Located in St. Louis, Missouri, the Goldfarb School of Nursing at Barnes Jewish College offers bachelor’s, master’s and doctoral degree programs in several areas of nursing from primary care to anesthesia to adult gerontology. The institution’s online course offerings have grown in recent years, especially at the master’s and doctorate levels. To support the research needs of its nearly 800 users, the library maintains a large collection of print and electronic resources, including e-books, e-journals and databases such as MEDLINE® and CINAHL®. Recently, the library purchased OpenAthens, a powerful single sign-on identity management service, to provide seamless remote access to its holdings.
From No Remote Access to Single Sign-On
Since Barnes Jewish College does not offer on-campus housing, Goldfarb School of Nursing students either commute to and from campus or take online classes. Therefore, most of the library’s users require off-site access.
According to Library and Information Services Director Renee Gorrell, the library did not have a proxy service when she first started her position in 2005. Instead, the college provided Virtual Private Network (VPN) access to only Gorrell, her library colleagues, and very few faculty members. Since only they had remote access to the library collection, the librarians began fulfilling resource requests for off-campus students and faculty. This service was also provided during nights and weekends.
As soon as Gorrell started at Goldfarb, she set out to research and install a proxy service. Since Goldfarb School of Nursing is owned by Barnes Jewish Hospital, she had to approach the hospital’s IT division for authorization. Due to the hospital’s strict security protocols, Gorrell was forced to cease her proxy efforts.
In her quest to find an alternative solution, Gorrell discovered OpenAthens. After reading positive reviews about the product, she and Goldfarb’s Director of Information Systems, Carlos Pardo, approached the hospital’s IT staff once more. This time she got the green light. Unlike other solutions she had considered, OpenAthens allows users to log in and automatically personalize to many library subscriptions without exchanging any personally identifiable data.
Goldfarb uses local authentication to connect the library’s Active Directory by Microsoft to OpenAthens. There is no need for librarians to create or maintain user accounts within OpenAthens. Instead, automated account changes occur when students enter or graduate from the institution.
At the beginning of each term, Gorrell visits classrooms to show students where the library page is and what to use when they are prompted to enter login credentials.
“The remote access is such a big deal to me and to some of the faculty who remember the days when we didn’t have it,” Gorrell explained. “But for our incoming students, it is something they just expect.”
With single sign-on access to the library’s resources from anywhere at any time, students and faculty members now enjoy a more streamlined research process. They no longer wait for resources to be emailed to them when they are off-site. And, since librarians are no longer spending nights and weekends fulfilling resource requests, they can focus on completing other projects and achieving a better work-life balance.

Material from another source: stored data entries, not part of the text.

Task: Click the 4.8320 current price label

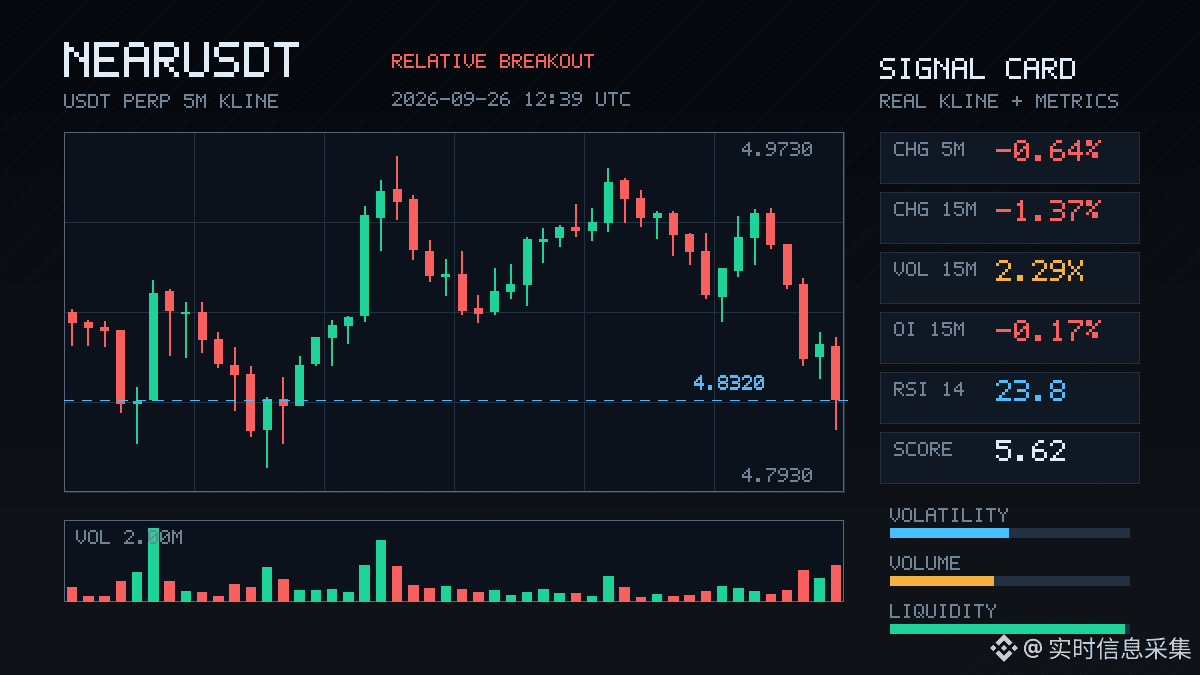Action: coord(728,383)
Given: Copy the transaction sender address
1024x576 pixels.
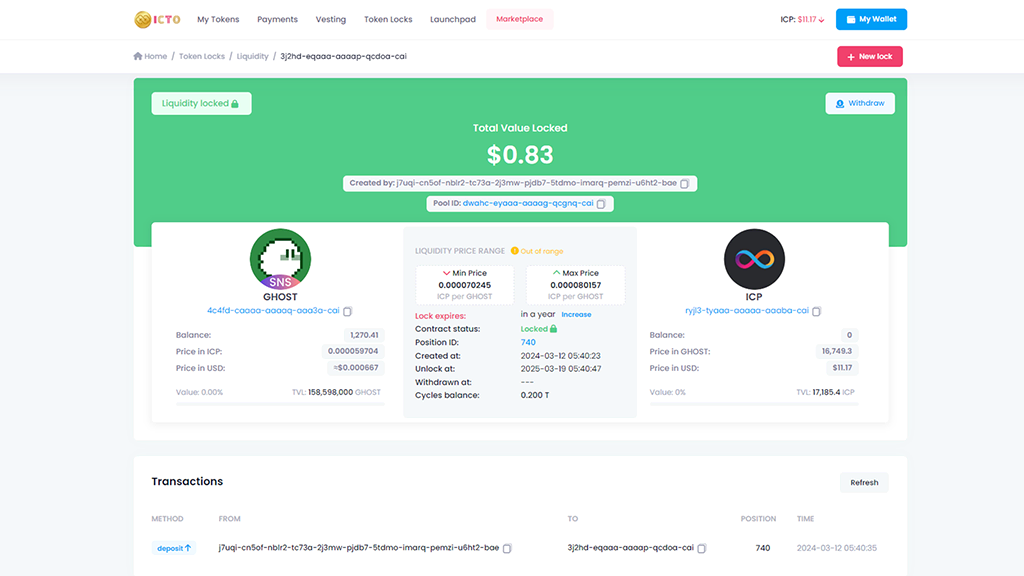Looking at the screenshot, I should pos(507,548).
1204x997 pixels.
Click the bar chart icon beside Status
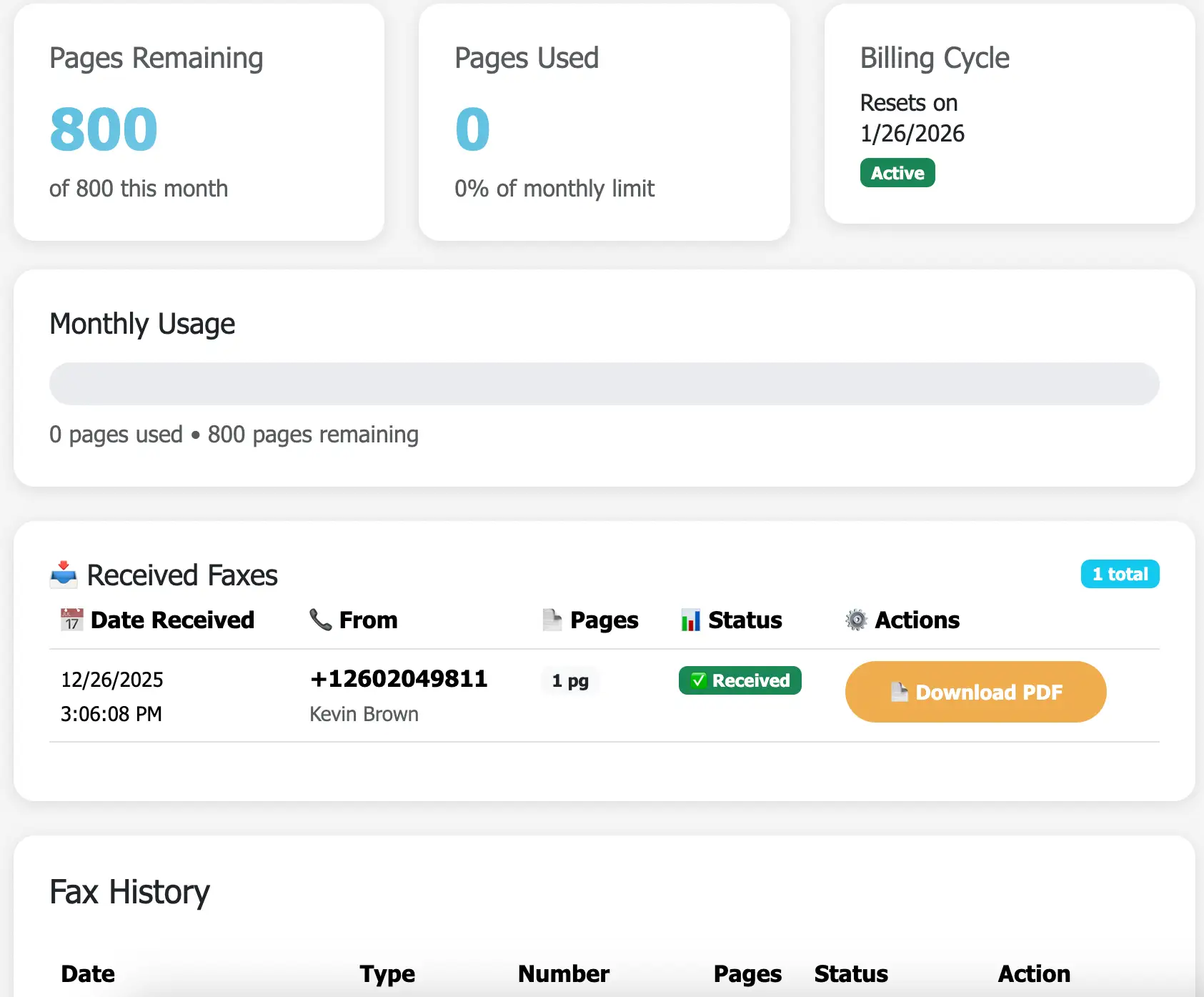tap(690, 620)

OpenAthens also offers robust reporting capabilities, including:
- Total number of accounts
- Total and unique authentications, successful and failed (shown below)
- Usage by custom group or permission set
- Usage by country and network provider
- Resource usage at the provider/publisher/platform level
Administrators can customize each of these reports by specifying start and end dates and further narrowing by hour, day or month.
“I love the bright new graphs and the charts,” Gorrell said, adding that she typically logs into OpenAthens once a month to look at her library’s statistics.
The reports allow her to identify the library’s busiest days and hours. For example, choosing “Hourly” in the Granularity setting (screenshot below) allows administrators to see how many users are logging in at specific times and if anyone was denied access.